[Saved data entries]
════════════════
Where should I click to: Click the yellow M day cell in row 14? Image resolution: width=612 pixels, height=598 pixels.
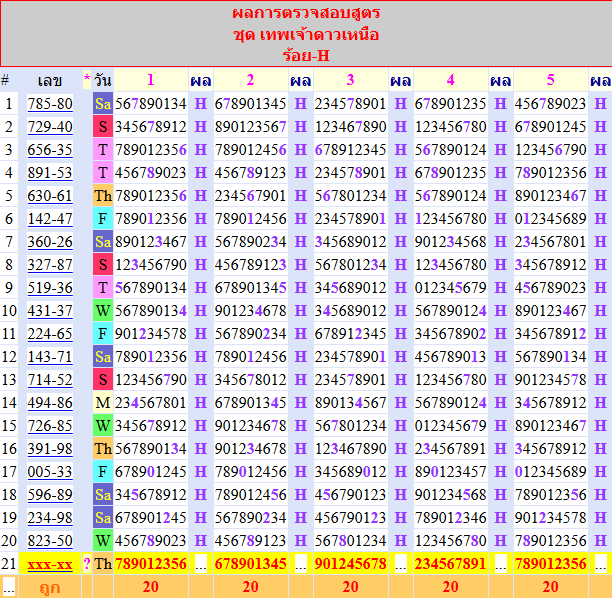[x=103, y=403]
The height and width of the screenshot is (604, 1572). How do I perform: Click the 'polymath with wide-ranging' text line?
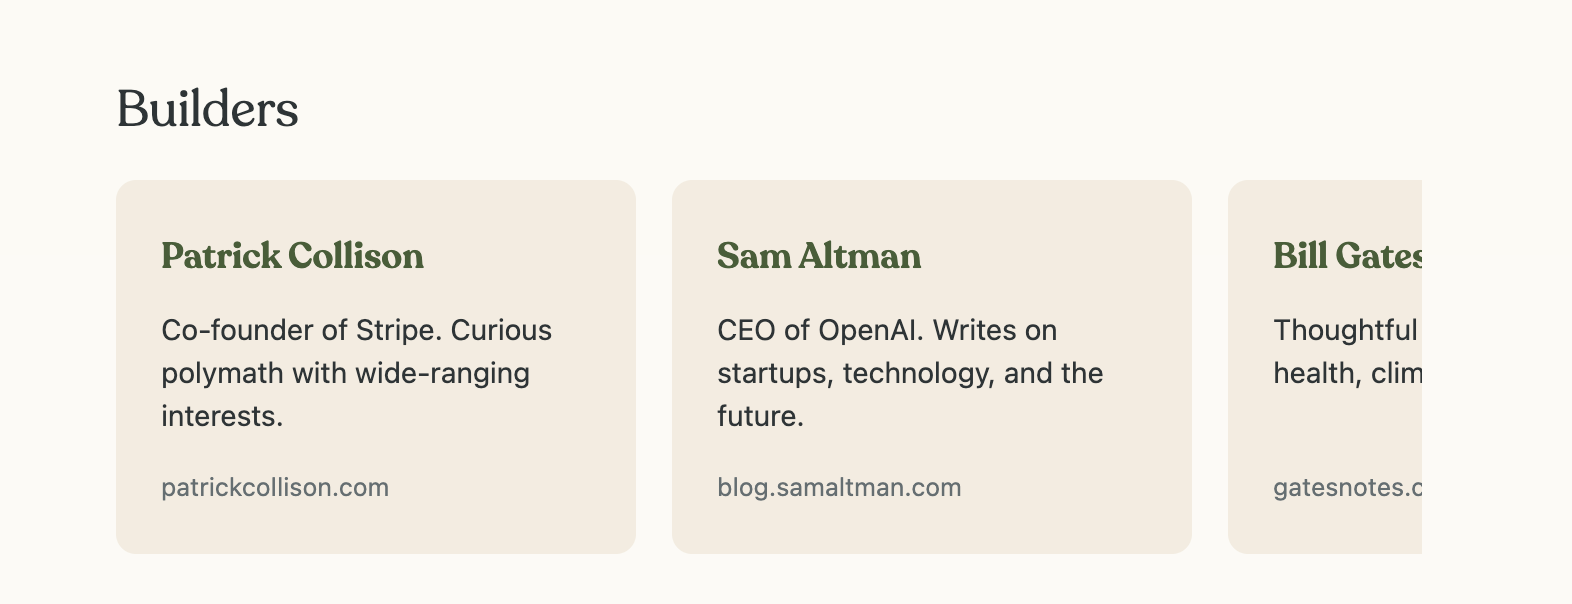[x=345, y=374]
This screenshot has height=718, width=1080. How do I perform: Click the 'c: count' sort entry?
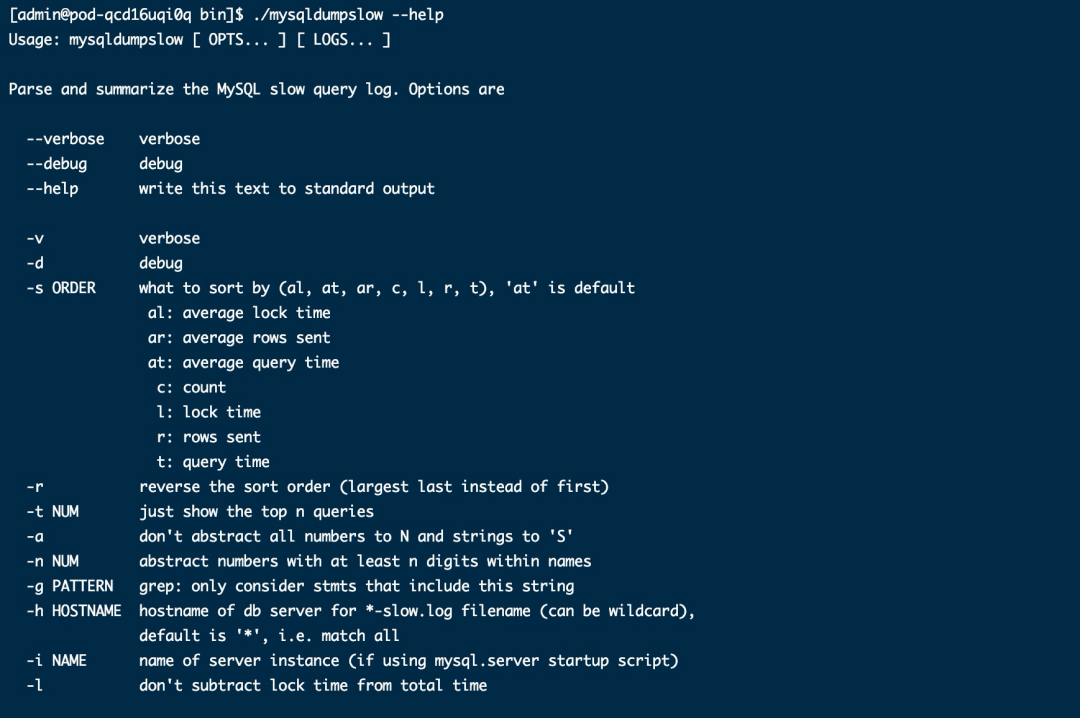(191, 387)
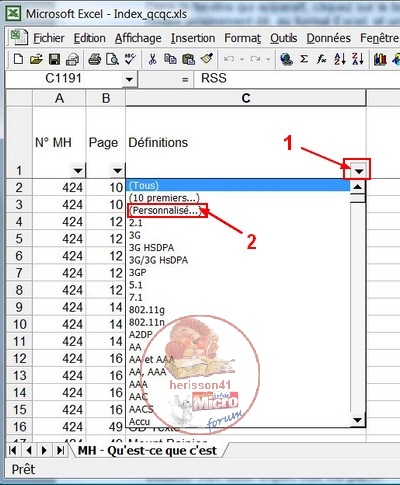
════════════════
* [What to do]: Start with the line holding "The height and" and repeat exactly every line through the final line of the records above, but no pictures and nothing more.

* [Solution to this exercise]:
The height and width of the screenshot is (604, 1572). How do I perform: Click the 'polymath with wide-ranging' text line?
[x=345, y=374]
This screenshot has height=718, width=1080. How do I perform: Click the 'c: count' sort entry?
(191, 387)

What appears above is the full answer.